Il mistero dell’Icann come viene protetto il cuore di Internet i Dns

icannL’Icann e i “sette signori del Web”
La sicurezza del database dei domini Internet viene garantita attraverso una cerimonia degna di un film futuristico di spionaggio. Basata su 7 chiavi digitali non replicabili

MILANO – Il regno della fantascienza si sta rimpicciolendo sempre più, i suoi confini sempre più schiacciati dalla… scienza. Nanotecnologia, stampa 3D, organi artificiali, computer indossabili. Eppure, forse la più fantascientifica di tutte le tecnologie la usiamo già, ogni giorno, sempre di più: Internet. La Rete sta rendendo possibile ogni cosa ma a volte la sua natura “fantascientifica” emerge in modo particolarmente evidente. Per esempio durante la Cerimonia KSK, in cui sette membri dell’ICANN, l’istituto che gestisce i Domain Name Server (DNS), cioè il processo che trasforma gli indirizzi IP numerici in indirizzi nominali (come Corriere.it), si riuniscono per testare la sicurezza del sistema. La Cerimonia si svolge dal 2010, un totale di quattro volte all’anno: due sulla East Coast e due sulla West Coast degli USA. Non è segreta ma il livello di sicurezza che la contraddistingue supera anche l’immaginazione romanzesca.

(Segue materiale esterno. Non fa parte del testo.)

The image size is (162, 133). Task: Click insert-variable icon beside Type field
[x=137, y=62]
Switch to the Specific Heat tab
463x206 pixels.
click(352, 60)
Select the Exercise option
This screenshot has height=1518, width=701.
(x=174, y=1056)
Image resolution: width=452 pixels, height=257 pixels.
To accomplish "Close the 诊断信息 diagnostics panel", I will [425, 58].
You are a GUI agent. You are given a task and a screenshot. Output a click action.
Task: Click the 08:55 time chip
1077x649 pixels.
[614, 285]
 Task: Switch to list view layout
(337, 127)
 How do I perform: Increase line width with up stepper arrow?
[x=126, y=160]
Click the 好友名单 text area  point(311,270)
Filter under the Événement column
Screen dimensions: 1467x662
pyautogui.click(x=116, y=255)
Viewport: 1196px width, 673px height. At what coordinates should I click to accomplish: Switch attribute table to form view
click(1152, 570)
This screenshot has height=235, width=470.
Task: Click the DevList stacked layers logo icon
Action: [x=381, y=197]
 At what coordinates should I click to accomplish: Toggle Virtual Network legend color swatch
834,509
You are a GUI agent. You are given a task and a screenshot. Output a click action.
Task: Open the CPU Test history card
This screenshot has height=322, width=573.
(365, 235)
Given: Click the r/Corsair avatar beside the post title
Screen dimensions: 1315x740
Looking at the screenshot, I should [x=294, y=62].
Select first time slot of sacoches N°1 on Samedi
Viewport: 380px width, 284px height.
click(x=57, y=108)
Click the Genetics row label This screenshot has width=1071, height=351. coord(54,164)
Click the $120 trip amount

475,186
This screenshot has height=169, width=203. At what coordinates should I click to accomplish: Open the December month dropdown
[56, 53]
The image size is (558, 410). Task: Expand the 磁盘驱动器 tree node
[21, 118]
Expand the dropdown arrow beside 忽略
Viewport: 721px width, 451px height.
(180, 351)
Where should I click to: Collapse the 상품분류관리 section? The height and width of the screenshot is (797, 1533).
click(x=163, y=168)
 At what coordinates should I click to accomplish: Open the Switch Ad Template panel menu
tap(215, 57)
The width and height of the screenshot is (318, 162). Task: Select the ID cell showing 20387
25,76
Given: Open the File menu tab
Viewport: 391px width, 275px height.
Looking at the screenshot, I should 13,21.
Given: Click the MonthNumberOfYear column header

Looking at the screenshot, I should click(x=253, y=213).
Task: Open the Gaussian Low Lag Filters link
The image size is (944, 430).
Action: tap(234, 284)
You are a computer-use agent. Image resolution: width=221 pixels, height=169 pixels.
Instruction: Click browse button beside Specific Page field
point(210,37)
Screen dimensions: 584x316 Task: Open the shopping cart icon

In un mondo in cui Internet collega ogni cosa, infatti, se qualcuno dovesse ottenere il controllo del database dell’ICANN (acronimo per Internet Corporation for Assigned Names and Numbers), controllerebbe il Web e potrebbe indirizzare chiunque verso qualsiasi indirizzo, vero o falso. Per non affidare tutto questo potere a una singola persona o a una singola nazione, il Domain Name System Security Extension (DNSSEC) dell’ICANN ha ideato una sistema di sicurezza che renderebbe al vita difficile anche al Tom Cruise di Mission Impossible. A un totale di quattordici persone provenienti da tutto il mondo (Stati Uniti ma anche Svezia, Portogallo, Russia e altri Paesi) è stata assegnata la chiave di una cassetta di sicurezza segretissima. All’interno di ogni cassetta di sicurezza è presente una scheda digitale. Ogni anno, due volte all’anno, sette persone recuperano la scheda digitale e si recano, a spese loro o dell’organizzazione per cui lavorano, nelle due sedi dell’ICANN, a Culpeper, in Virginia, per la Costa Est, e dalle parti di Los Angeles sulla Costa Ovest. Questi rispettati membri della comunità internazionale non sono direttamente affiliati all’ente americano ma rappresentano il sistema DNS nel loro Paese d’origine e vengono chiamati TCR, Trusted Community Representatives. Durante la cerimonia ognuno ricopre un diverso compito e il successo della cerimonia è direttamente collegato all’approvazione da parte dei “key-holder”, cioè i titolari di una delle sette chiavi, di ogni passaggio intermedio. Ciò significa che prima di essere ammessi alla cerimonia tutti i partecipanti devono passare attraverso una lunga serie di controlli di sicurezza e porte blindate, usando codici digitali, smartcard e scansioni biometriche delle mani.

Insomma, procedure solitamente riservate per operazioni belliche di massima allerta. Una volta che sono tutti riuniti all’interno di una sala da cui non può fuoriuscire alcun segnale elettronico, le chiavette digitali vengono inserite in una macchina che genera una singola “Master-Key”. Solo con questa chiave è possibile accedere al sistema centrale e verificare periodicamente che gli indirizzi DNS più importanti siano corretti e non siano stati modificati da hacker come il Syrian National Army, Anonymous o magari persino da cyber-agenzie governative come la NSA. Se per qualche catastrofe i 14 non dovessero essere reperibili, ICANN ha selezionato anche altri 7 responsabili d’emergenza a cui sono stati assegnati i frammenti di un codice necessario per costruire un’altra macchina in grado di generare la Master-Key. James Ball, un giornalista del The Guardian, ha appena avuto la possibilità di assistere alla più recente cerimonia che si è tenuta sulla West Coast. Il suo racconto dettagliato sembra davvero un film “sci-fi”. No, anzi, solo “sci”.